▶ The problem: Where the line containing "Open the 应用程序工具 contextual tab" appears in the entries below, start there and print only that line and every line after it, exactly, through the end, excluding pictures.

(Stored items)
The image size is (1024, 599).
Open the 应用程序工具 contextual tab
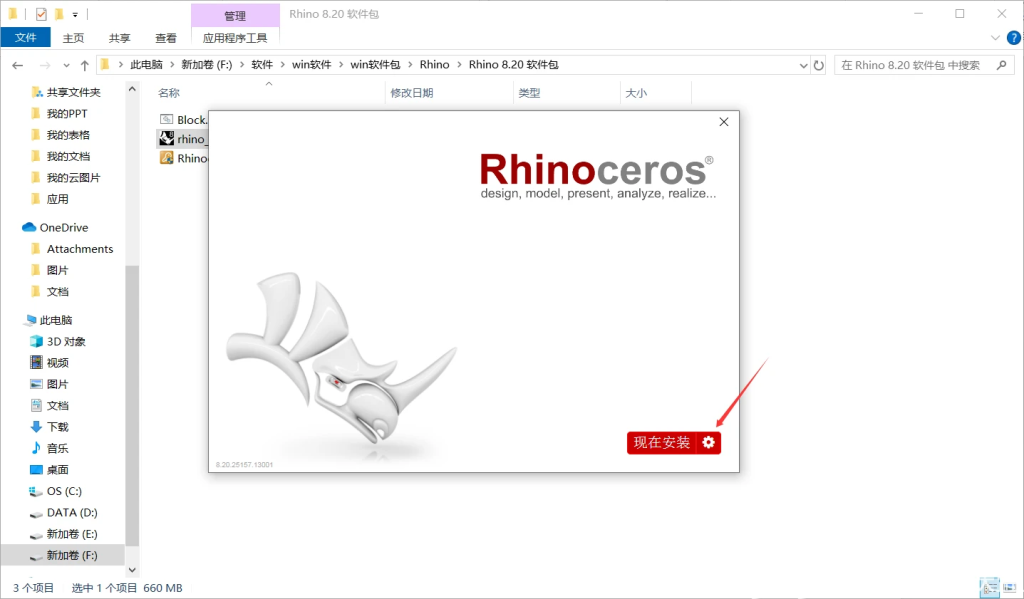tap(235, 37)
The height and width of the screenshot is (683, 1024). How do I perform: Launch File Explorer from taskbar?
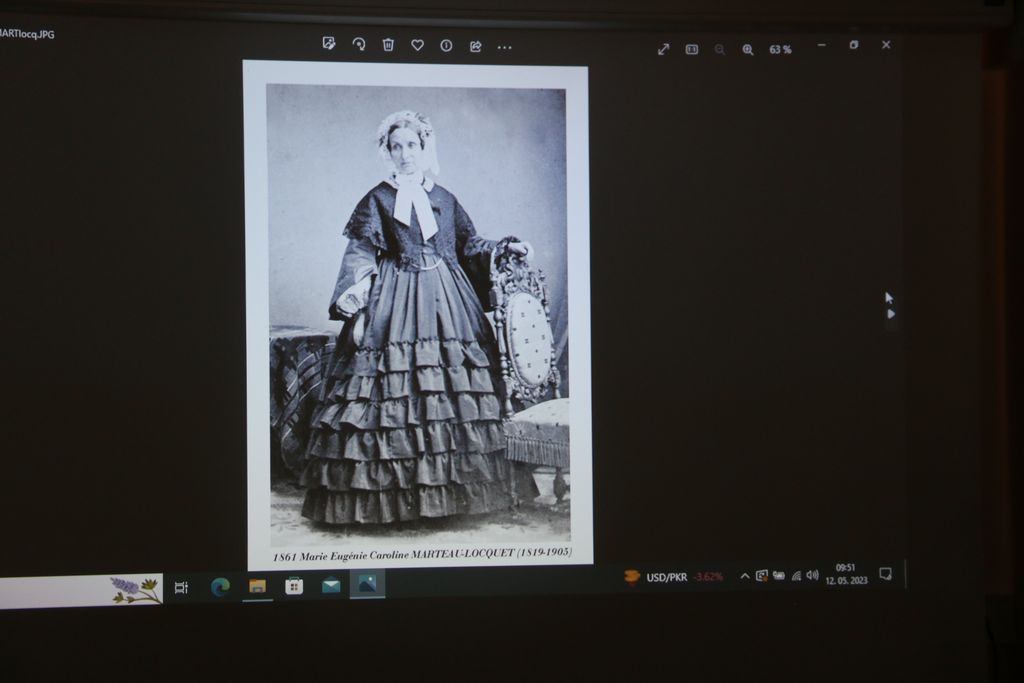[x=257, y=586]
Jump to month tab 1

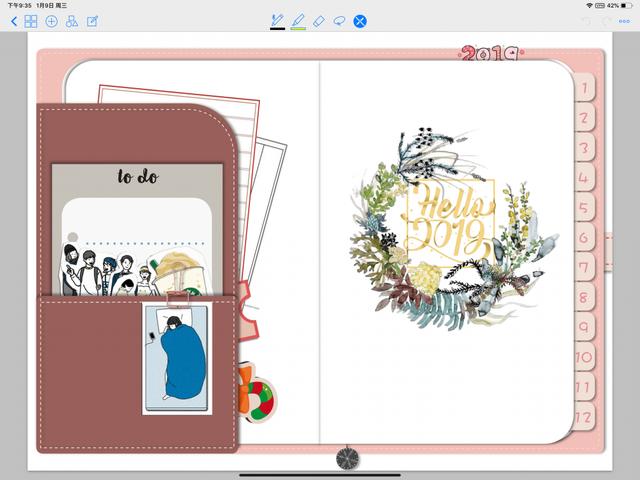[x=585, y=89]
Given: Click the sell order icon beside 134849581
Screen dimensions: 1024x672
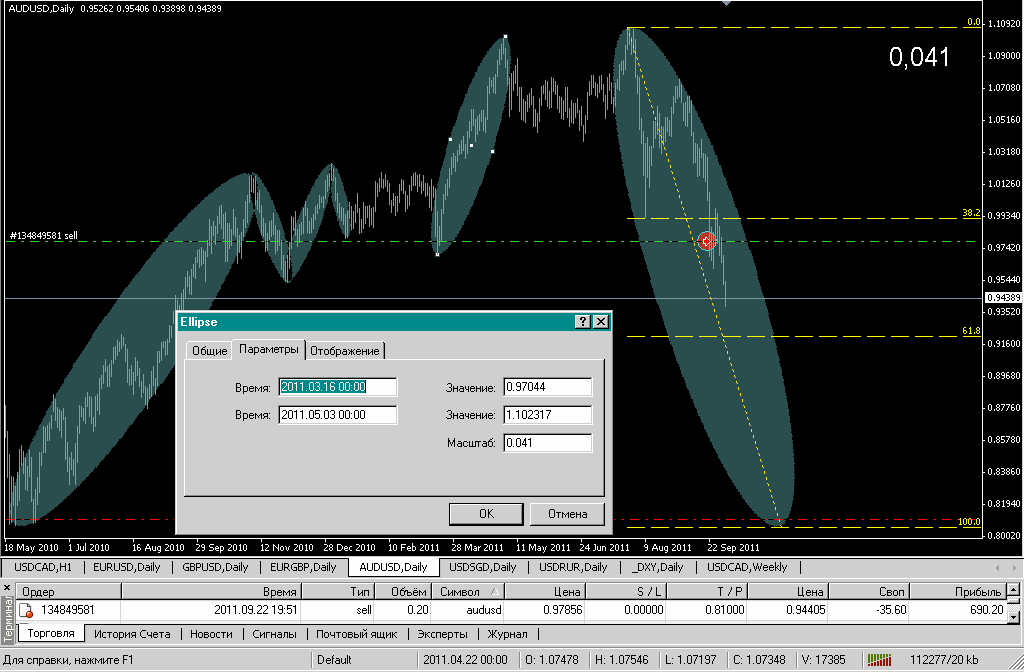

▶ Solved problem:
Open the 应用程序工具 contextual tab
tap(235, 37)
The height and width of the screenshot is (683, 1024). How do I perform: Launch File Explorer from taskbar?
[x=257, y=586]
Jump to month tab 1

[x=585, y=89]
Given: Click the sell order icon beside 134849581
Screen dimensions: 1024x672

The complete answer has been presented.